Small, therefore, as is the extent of deliberate critical work which Gray has left us, we may perceive in it nearly all the notes of reformed, revived, we might almost say reborn, criticism. The two dominants of these have been already dwelt upon—to wit, the constant appeal to history, and the readiness to take new matter, whether actually new in time, or new in the sense of having been hitherto neglected, on its own merits; not indeed with any neglect of the ancients—for Gray was saturated with “classical” poetry in every possible sense of the word, with Homer and Virgil, as with Dante and Milton and Dryden—but purely from the acknowledgment at last of the plain and obvious truth, “other times, other ways.” As a deduction from these two we note, as hardly anywhere earlier, a willingness to take literature as it is, and not to prescribe to it what it should be—in short, a mixture of catholicity with tolerance, which simply does not exist anywhere before.
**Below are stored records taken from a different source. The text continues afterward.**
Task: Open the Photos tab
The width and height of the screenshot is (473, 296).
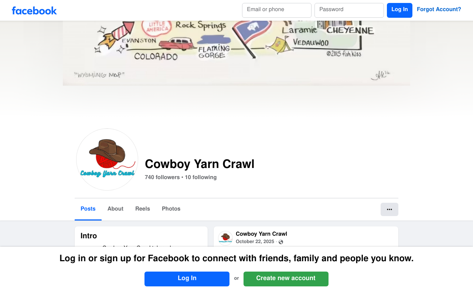Action: tap(171, 209)
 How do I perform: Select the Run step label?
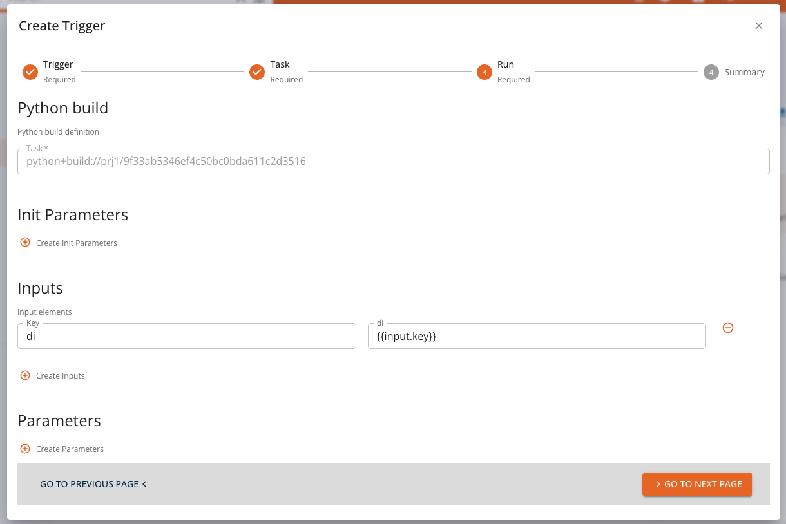pyautogui.click(x=506, y=64)
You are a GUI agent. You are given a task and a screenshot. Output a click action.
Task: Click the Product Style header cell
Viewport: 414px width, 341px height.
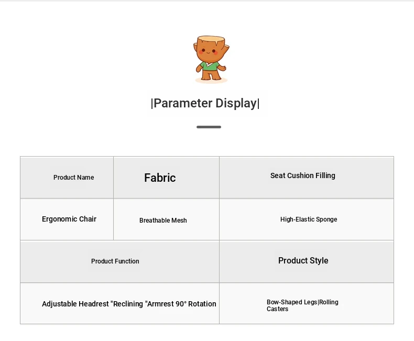click(x=307, y=261)
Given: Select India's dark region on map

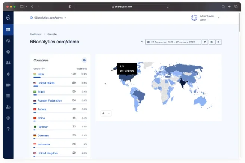Looking at the screenshot, I should point(182,83).
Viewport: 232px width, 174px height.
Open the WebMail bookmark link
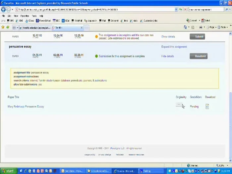(77, 20)
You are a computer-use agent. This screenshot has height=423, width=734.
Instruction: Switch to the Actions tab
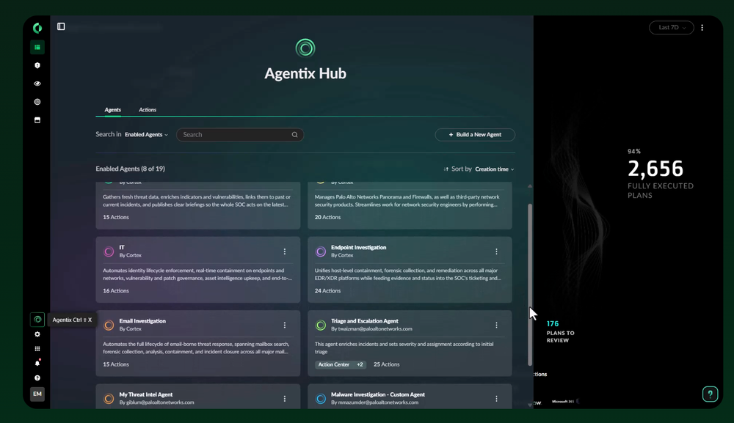click(x=148, y=109)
Lastly, we may note a special and very particular attention to prosody. This is a matter of so much importance that we must[[111]] ourselves bestow presently some special attention upon it, and may advantageously note some other exercitations of the kind at the time or shortly afterwards.

Shenstone.

Of the rest of the group mentioned above, Shenstone[[112]] is the earliest, the most isolated, and the least directly affected by the mediæval influence. Yet he, too, must have felt it to have engaged, as we know he did, with Percy in that enterprise of the Reliques which his early death cut him off from sharing fully. From his pretty generally known poems no one need have inferred much tendency of the kind in him: for his Spenserian imitation, The Schoolmistress, has as much of burlesque as of discipleship in it. Nor are indications of the kind extremely plentiful in his prose works. But the remarkable Essays on Men and Manners, which give a much higher notion of Shenstone’s power than his excursions into the rococo, whether versified or hortulary, are full of the new germs. Even here, however, he is, after the prevailing manner of his century, much more ethical than literary, and shows deference, if not reverence, to not a few of its literary idols. The mixed character of his remarks on Pope[[113]] (which are, however, on the whole very just) may be set down by the Devil’s Advocate to the kind of jealousy commonly entertained by the “younger generations who are knocking at the door”; and his objection to the plan of Spenser is neo-classically purblind. But his remarks on Prosody[[114]] breathe a new spirit, which, a little later, we shall be able to trace in development. His preference for rhymes that are “long” in pronunciation over snip-snaps like “cat” and “not”; his discovery—herald of the great Coleridgean reaction—that “there is a vast beauty in emphasising in the eighth and ninth place a word that is virtually a dactyl”; the way in which he lays stress on harmony of period and music of style as sources of literary pleasure; and above all the fact, that when examining the “dactylic” idea just given, he urges the absurdity of barring trisyllabic feet in any place, and declares that a person ignorant of Latin can discern Virgil’s harmony, show us the new principles at work. Perhaps his acutest critical passage is the maxim, “Every good poet includes a critic: the reverse will not hold”; his most Romantic, “The words ‘no more’ have a singular pathos, reminding us at once of past pleasure and the future exclusion of it.”[[115]]

Percy.

Shenstone’s colleague in the intended, his executor in the actual, scheme of the Reliques was allowed by Fate to go very much further in the same path. At no time, perhaps, has Bishop Percy had quite fair play. In his own day his friend Johnson laughed at him, and his enemy Ritson attacked him with his usual savagery. In ours the publication at last of his famous Folio Manuscript[[116]] has resulted in a good deal of not exactly violent, but strong language as to his timorous and eclectic use of the precious material he had obtained, and his scarcely pardonable tamperings with such things as he did extract. Nobody indeed less one-sided and fanatical than Ritson himself, or less prejudiced than the great lexicographer, could ignore the vastness of the benefit which the Reliques actually conferred upon English literature, or the enormous influence which it has directly and indirectly exercised; but there has been a slight tendency to confine Percy’s merits to the corners of this acknowledgment.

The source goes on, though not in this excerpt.